Literature DB >> 16210057

Secretory IgA induces antigen-independent eosinophil survival and cytokine production without inducing effector functions.

Kathleen R Bartemes1, Kate M Cooper, Kerry L Drain, Hirohito Kita.   

Abstract

BACKGROUND: Eosinophils in human beings reside in tissues, especially the mucosal tissues of the gastrointestinal tract and inflamed airways. Secretory IgA (S-IgA) is the predominant antibody secreted by these tissues and likely plays a role in the innate immune response.
OBJECTIVE: Because eosinophils and S-IgA are often colocalized in mucosal tissues, we examined the potential regulatory effects of S-IgA without antigens on survival, gene expression, and effector functions of human eosinophils.
METHODS: Eosinophils were incubated with S-IgA in solution without antigens (soluble S-IgA) or with S-IgA immobilized to mimic multivalent antigen cross-linking. Eosinophil activation was monitored by superoxide anion generation and degranulation. Survival was assessed between 24 and 96 hours. Gene and protein expression were examined by microarray and ELISA. Eosinophil lysates were examined by immunoblot for extracellular signal-regulated kinase (ERK) phosphorylation.
RESULTS: Immobilized S-IgA stimulated eosinophil superoxide production and degranulation; soluble S-IgA did not. Although immobilized S-IgA inhibited eosinophil survival in vitro, soluble S-IgA enhanced survival; this involved autocrine production of GM-CSF. Soluble S-IgA without antigens induced increases in mRNA levels of various cytokines, chemokines, signal transduction molecules, antiapoptotic factors, and cell surface markers.

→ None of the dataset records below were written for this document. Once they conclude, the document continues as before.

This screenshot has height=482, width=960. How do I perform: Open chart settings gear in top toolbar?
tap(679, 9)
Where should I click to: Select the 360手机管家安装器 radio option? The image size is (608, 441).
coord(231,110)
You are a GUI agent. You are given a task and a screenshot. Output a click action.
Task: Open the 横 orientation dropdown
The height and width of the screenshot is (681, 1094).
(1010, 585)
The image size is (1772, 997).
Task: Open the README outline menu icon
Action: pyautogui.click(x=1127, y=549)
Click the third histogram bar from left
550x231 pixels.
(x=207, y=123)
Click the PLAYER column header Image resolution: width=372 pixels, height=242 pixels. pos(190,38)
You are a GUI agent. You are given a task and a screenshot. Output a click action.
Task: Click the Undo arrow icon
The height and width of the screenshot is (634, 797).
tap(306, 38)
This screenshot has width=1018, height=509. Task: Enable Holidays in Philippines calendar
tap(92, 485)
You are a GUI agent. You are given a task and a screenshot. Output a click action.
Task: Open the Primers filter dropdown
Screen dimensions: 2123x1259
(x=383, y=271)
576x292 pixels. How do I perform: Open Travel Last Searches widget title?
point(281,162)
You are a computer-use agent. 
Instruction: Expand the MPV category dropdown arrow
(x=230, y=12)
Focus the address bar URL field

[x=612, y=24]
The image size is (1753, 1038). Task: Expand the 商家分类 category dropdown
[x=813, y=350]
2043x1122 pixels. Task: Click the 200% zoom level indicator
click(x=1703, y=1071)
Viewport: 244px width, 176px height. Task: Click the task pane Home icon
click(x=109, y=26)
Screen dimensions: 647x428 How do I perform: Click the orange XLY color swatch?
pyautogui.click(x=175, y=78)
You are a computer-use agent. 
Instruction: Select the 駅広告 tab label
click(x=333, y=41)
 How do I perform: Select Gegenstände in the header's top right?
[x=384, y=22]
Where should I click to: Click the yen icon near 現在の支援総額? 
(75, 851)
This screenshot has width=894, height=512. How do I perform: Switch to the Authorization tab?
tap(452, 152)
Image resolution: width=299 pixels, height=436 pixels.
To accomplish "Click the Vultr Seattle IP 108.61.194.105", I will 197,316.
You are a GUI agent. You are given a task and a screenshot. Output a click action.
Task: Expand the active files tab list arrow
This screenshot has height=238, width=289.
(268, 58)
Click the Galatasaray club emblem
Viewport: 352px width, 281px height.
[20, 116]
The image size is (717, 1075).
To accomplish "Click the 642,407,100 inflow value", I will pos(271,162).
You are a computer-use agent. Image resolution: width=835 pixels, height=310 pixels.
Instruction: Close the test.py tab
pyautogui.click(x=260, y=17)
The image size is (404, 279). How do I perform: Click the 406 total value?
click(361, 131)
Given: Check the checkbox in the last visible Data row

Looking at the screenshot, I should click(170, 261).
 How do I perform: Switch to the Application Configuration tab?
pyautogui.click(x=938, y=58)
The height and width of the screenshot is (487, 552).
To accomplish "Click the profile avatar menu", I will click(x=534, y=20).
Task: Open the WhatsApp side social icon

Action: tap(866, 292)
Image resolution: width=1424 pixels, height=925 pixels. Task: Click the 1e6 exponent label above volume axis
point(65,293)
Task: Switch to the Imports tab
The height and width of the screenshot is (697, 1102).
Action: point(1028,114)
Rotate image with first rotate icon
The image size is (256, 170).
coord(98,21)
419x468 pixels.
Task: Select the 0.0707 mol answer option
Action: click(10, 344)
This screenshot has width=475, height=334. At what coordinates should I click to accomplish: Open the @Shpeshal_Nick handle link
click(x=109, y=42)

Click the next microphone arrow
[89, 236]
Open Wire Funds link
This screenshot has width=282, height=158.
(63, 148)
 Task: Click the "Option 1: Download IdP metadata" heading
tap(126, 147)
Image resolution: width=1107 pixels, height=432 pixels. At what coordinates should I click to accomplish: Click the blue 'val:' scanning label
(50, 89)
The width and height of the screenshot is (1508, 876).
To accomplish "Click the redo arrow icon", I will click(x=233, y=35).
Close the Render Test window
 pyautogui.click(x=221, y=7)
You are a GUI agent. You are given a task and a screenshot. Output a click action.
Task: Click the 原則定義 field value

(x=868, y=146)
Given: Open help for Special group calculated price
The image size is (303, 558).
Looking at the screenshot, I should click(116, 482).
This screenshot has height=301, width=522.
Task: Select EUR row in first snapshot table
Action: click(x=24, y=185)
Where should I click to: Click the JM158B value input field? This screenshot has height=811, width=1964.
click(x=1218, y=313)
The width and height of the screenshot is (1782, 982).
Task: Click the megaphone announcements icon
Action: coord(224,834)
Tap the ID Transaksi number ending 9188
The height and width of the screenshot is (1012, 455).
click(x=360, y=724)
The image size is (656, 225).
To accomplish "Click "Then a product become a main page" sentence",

By using ELISA, we confirmed protein expression of selected mediators. Eosinophil interaction with soluble S-IgA likely involves FcalphaRI (CD89) and ERK pathway activation.
CONCLUSION: Secretory IgA without multivalent antigens may regulate survival and gene expression of eosinophils. Eosinophils in mucosal tissues can be either primed for action (cytokine production and survival) or fully activated (degranulation and superoxide release) by different forms of S-IgA.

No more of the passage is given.